Nel sostenere questa posizione, la Rete dei genitori fa riferimento a quanto previsto dal Centro europeo per la prevenzione e il controllo delle malattie (ECDC) riguardo all’applicazione del “test to stay” in ambito scolastico. Scrivono, infatti, che “differenziare le quarantene in base al numero di casi individuati in una classe non è coerente con il criterio base del “test to stay”: chi ha un test negativo può stare a scuola in presenza, che sia il primo, il secondo o il dodicesimo caso identificato in una classe. Solo il test rivela chi è stato contagiato e chi no: mandare in quarantena chi ha comunque un test negativo non poggia su alcuna base scientifica”. Anche “differenziare le quarantene tra categorie diverse di persone in ambito scolastico non ha alcuna base scientifica: che sia studente, insegnante, personale di supporto della scuola”.
In pratica, “chi ha un test positivo deve stare a casa, chi ha un test negativo può stare a scuola. Anche l’ECDC non differenzia tra categorie diverse di persone che frequentano le scuole”. Applicare il protocollo del “test to stay” e isolare solo i positivi risolverebbe anche la situazione delle quarantene nei servizi educativi 0-6 anni.
Si evidenzia inoltre come in ambito lavorativo “le quarantene vengano disposte solo per le persone positive al test, e non per un determinato numero (che non può che essere arbitrario) di casi su un certo numero di persone che lavorano insieme. Solo il test può dare la certezza se si sia infetti/infettivi o meno, e se questo è negativo non c’è ragione scientifica per limitare la fruizione dei servizi essenziali o lo svolgimento del proprio lavoro”.

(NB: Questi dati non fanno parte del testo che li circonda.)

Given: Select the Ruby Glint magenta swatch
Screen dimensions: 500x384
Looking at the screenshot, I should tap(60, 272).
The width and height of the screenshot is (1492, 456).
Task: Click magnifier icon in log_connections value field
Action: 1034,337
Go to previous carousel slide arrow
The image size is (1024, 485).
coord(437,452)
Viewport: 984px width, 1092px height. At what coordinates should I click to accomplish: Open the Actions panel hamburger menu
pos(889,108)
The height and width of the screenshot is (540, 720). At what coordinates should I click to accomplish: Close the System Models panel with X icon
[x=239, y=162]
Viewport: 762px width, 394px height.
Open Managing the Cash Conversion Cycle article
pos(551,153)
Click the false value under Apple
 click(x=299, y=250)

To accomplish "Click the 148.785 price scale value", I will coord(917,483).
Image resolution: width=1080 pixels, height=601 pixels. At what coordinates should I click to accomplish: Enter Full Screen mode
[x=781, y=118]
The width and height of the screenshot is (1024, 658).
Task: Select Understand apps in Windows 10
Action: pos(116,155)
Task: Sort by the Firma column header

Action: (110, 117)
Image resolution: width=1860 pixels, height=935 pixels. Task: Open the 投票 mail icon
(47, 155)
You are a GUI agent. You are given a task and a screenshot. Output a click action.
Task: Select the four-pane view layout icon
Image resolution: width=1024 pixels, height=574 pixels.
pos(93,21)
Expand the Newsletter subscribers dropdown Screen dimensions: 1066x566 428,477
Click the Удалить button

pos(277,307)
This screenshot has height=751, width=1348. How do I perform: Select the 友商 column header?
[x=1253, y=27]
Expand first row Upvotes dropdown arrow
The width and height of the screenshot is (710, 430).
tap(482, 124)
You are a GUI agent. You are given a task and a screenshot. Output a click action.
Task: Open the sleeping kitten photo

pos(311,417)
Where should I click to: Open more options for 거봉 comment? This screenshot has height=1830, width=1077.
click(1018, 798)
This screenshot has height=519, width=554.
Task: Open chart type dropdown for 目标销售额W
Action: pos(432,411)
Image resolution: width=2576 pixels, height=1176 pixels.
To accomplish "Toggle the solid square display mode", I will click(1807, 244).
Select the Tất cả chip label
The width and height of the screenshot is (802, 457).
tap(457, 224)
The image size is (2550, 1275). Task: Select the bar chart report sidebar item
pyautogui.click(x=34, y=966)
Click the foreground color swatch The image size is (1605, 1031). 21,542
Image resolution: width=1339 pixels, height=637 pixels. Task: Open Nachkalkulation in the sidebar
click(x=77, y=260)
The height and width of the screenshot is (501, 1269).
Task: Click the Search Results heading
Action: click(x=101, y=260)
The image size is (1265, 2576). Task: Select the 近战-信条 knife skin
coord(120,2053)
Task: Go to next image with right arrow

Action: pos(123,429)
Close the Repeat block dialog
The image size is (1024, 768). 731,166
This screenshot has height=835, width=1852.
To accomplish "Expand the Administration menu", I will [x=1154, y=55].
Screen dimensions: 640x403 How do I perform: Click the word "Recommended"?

Insomma, i minori non vaccinati vengono di fatto posti in una situazione di svantaggio (quarantena e didattica a distanza) senza che ciò sia giustificato da una finalità legittimamente perseguita con mezzi appropriati e necessari per contenere il contagio.
Il secondo aspetto controverso è la violazione della privacy “atteso che un dato sensibile come lo stato vaccinale di un minore viene indirettamente evinto dalla quarantena a cui il soggetto stesso è sottoposto”. I firmatari della lettera richiamano la Nota del Garante della privacy del 30/9/2021, per la quale, secondo il quadro normativo vigente, agli istituti scolastici non è consentito conoscere lo stato vaccinale degli studenti del primo e secondo ciclo di istruzione.
In ogni caso, è necessario non rendere identificabili gli studenti interessati, anche al fine di prevenire possibili effetti discriminatori verso coloro che non possano o non intendano sottoporsi alla vaccinazione. Il principio pedagogico dell’inclusione non si concilia con la lesione del diritto alla privacy e con tutte le conseguenze che deriverebbero dal veder diffuso un dato sensibile come la vaccinazione. “Gli unici titolati a conoscere lo stato vaccinale degli alunni sono pertanto solo ed esclusivamente i genitori (o i tutori) del minore e le autorità sanitarie competenti”.
Cautela sulle vaccinazioni in ambito pediatrico
La Rete Nazionale “Scuola in Presenza” ribadisce infine che le vaccinazioni in ambito pediatrico devono essere trattate con cautela. “L’approccio alla vaccinazione pediatrica anticovid, che è differente dalle vaccinazioni obbligatorie, deve rispettare il principio della libertà di scelta, sia nei confronti delle famiglie che intendono vaccinare i propri figli, sia nei confronti delle famiglie che, per motivi religiosi, etici o sanitari, decidono di non procedere alla vaccinazione dei propri figli minori, sui quali esse esercitano il diritto della potestà genitoriale”.